Venezuela, BK'nin Britanya Guyanası için çizdiği sınırları kabul etmeyerek, Esequibo'nun kendi toprağı olduğunu savunup ilk hak iddiasını 1841'de ortaya attı. BK ve Venezuela arasında yürütülen diplomatik süreçte anlaşma sağlanamayınca, Yunanistan'ın yüzölçümünden daha büyük olan bölgeye ilişkin talep 1897'de mahkemeye götürüldü.

Paris'teki tahkim mahkemesinin 1899'da açıkladığı kararda, Esequibo Nehri'nin de yer aldığı bölgenin büyük kısmının Britanya Guyanası'na ait olduğu bildirildi.

Venezuela ise Guyana'nın bağımsızlık kazanmasına yakın 1962'de konuyu tekrar gündeme getirerek Esequibo üzerindeki hak iddiasını tekrarladı. 1966'da bağımsızlığını kazanan ve 1970'te cumhuriyeti ilan ederek İngiliz Milletler Topluluğu'na giren Guyana ise bölgenin kendisine ait olduğunu savundu.

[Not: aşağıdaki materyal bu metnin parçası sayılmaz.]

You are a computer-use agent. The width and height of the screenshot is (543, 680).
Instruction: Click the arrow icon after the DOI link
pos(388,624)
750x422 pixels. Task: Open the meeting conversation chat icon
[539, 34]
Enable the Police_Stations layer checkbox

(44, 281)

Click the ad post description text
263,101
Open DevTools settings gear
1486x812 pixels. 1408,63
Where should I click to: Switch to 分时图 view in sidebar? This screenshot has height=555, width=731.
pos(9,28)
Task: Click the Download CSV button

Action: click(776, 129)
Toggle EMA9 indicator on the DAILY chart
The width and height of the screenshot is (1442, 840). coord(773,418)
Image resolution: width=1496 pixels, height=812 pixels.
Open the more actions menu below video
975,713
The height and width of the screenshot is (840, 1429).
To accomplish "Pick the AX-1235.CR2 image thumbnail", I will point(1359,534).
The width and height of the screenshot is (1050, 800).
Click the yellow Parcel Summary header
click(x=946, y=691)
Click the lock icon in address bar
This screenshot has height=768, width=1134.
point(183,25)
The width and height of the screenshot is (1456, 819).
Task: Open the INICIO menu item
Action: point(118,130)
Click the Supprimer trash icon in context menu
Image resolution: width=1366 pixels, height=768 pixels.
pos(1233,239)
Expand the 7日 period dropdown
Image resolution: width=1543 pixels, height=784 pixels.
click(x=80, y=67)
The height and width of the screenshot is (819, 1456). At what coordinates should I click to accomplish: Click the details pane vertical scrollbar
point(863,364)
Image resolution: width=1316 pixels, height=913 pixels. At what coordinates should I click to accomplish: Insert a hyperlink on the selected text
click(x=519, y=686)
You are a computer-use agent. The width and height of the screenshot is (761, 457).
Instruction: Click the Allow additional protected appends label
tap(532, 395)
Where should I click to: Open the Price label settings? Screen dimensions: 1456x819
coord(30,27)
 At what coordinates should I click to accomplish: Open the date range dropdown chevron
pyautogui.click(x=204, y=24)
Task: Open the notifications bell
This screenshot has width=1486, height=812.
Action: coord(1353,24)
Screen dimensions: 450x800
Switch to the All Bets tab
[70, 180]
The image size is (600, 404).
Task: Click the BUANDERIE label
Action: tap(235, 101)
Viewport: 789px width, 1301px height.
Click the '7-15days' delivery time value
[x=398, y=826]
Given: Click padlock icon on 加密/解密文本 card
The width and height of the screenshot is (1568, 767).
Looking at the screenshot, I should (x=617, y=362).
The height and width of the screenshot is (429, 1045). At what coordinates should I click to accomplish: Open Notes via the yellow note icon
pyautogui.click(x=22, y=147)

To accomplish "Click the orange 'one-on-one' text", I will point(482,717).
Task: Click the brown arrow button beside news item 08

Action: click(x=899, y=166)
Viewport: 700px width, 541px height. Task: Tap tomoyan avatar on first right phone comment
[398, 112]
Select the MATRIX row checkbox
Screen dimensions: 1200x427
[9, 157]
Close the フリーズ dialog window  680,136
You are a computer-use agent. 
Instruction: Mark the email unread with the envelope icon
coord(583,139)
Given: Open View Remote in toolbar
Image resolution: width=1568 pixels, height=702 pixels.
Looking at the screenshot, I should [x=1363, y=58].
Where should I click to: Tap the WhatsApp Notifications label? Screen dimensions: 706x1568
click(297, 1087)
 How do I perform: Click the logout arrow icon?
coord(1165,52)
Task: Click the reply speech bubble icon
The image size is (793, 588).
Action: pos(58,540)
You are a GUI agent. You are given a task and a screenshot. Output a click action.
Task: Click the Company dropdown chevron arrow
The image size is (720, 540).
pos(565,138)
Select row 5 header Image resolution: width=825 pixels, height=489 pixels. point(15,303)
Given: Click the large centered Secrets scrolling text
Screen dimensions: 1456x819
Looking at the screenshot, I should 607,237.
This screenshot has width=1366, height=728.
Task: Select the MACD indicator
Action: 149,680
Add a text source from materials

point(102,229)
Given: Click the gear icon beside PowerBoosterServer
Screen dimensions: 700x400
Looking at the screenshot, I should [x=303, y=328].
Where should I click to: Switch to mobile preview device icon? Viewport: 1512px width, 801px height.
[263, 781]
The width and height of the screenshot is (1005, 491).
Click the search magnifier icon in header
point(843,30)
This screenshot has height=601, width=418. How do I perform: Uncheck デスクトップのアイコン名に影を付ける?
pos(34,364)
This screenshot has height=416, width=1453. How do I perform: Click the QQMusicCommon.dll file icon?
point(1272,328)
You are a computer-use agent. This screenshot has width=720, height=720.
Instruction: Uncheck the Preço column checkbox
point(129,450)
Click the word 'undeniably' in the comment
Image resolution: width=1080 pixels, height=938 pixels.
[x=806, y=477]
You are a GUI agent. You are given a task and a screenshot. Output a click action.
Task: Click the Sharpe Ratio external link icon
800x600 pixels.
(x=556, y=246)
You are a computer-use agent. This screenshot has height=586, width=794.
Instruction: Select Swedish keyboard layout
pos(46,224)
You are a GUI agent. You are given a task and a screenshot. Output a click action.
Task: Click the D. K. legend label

2 - Güncel hukuki süreç nasıl işliyor?

Guyana, Esequibo uyuşmazlığını 2018'de Birleşmiş Milltler'in yargı organı Uluslararası Adalet Divanı'na (ICJ) taşıdı. 

Venezuela, ICJ'nin söz konusu bölgeyle ilgili uyuşmazlıkta karar verme yetkisi olmadığını savunarak, yapılan birçok duruşmaya katılmadı. 

Merkezi Hollanda'nın Lahey kentinde bulunan ICJ, sınır anlaşmazlıklarına ilişkin davada cuma günü açıkladığı kararda, Venezuela'dan Guyana idaresindeki bölgelerde mevcut durumu değiştirecek eylemden kaçınmasını istedi.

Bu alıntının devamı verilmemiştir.